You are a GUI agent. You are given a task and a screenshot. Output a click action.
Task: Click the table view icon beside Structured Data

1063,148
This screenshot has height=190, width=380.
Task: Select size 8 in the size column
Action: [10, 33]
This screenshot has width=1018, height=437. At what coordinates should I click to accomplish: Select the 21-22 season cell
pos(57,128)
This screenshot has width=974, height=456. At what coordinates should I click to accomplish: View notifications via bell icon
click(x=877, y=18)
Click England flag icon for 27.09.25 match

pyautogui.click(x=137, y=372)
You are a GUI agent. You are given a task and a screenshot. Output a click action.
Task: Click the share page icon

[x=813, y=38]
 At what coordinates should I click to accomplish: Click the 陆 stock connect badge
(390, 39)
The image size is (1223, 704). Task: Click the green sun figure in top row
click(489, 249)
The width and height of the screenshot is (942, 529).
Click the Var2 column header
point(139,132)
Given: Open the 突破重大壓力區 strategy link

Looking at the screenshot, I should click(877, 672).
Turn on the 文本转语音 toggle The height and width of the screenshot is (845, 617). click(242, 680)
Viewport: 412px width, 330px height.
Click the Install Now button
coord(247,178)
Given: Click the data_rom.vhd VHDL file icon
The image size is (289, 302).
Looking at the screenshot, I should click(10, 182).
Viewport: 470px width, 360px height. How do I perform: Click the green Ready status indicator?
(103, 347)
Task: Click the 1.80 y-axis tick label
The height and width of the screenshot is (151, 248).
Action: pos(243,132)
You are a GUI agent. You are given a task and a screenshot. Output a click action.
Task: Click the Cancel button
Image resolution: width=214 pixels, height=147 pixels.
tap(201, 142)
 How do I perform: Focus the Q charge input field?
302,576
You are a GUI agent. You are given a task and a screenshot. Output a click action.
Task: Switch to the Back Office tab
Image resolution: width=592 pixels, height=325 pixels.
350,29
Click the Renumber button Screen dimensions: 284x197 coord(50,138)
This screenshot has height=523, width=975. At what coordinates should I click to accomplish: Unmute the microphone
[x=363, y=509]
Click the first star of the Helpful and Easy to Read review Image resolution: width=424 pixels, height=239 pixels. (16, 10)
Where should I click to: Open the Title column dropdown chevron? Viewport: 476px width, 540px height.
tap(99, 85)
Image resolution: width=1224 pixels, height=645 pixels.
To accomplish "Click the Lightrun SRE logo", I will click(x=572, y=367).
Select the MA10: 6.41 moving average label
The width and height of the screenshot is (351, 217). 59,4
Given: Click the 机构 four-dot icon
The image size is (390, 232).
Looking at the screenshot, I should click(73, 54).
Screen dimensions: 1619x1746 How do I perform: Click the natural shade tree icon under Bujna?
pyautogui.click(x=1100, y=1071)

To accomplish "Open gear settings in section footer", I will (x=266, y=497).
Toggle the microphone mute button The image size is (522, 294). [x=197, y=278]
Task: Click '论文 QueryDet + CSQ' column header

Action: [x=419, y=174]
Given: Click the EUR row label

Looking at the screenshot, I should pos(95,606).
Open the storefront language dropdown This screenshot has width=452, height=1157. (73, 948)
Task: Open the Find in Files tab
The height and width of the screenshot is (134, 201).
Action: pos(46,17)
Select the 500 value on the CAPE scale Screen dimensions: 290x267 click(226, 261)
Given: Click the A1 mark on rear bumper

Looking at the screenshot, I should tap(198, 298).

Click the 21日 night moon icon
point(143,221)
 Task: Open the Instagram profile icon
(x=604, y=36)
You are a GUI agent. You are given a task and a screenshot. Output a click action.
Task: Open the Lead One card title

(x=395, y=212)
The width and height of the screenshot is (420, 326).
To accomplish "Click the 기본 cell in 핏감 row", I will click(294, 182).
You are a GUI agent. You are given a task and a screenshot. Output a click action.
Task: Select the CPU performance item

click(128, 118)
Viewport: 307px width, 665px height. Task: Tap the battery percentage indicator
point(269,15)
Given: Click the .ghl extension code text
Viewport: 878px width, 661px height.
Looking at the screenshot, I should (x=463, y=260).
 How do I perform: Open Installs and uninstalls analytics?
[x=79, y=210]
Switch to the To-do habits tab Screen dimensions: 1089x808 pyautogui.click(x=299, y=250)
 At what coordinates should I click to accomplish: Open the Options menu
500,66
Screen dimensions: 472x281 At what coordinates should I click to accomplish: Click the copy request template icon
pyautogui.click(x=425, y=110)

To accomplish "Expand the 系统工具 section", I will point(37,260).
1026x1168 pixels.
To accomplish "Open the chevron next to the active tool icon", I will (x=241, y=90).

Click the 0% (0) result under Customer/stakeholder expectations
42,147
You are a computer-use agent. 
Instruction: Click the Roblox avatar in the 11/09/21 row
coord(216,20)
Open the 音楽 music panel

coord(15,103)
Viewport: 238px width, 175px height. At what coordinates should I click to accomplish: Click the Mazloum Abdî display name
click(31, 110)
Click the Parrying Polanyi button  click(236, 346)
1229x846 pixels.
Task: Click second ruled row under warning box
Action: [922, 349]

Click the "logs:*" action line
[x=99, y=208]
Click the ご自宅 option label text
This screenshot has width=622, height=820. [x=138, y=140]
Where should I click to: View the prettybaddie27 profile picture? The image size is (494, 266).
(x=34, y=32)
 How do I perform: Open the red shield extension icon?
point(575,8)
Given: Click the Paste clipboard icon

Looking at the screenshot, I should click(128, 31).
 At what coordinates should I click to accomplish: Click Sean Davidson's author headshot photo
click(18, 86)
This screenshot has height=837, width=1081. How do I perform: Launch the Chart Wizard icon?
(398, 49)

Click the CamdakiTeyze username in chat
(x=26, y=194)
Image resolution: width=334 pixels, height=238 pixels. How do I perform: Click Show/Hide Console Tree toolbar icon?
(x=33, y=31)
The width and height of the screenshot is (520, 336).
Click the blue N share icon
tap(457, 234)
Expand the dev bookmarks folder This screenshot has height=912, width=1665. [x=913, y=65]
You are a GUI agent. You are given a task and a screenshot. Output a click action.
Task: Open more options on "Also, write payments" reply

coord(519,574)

------------------------------

Work to be completed: Copy the records above exactly, beginning at the line that contains "Turn on the" and stopping after the line that contains "Given: Click the data_rom.vhd VHDL file icon".

Answer to this exercise:
Turn on the 文本转语音 toggle The height and width of the screenshot is (845, 617). click(242, 680)
Viewport: 412px width, 330px height.
Click the Install Now button
coord(247,178)
Given: Click the data_rom.vhd VHDL file icon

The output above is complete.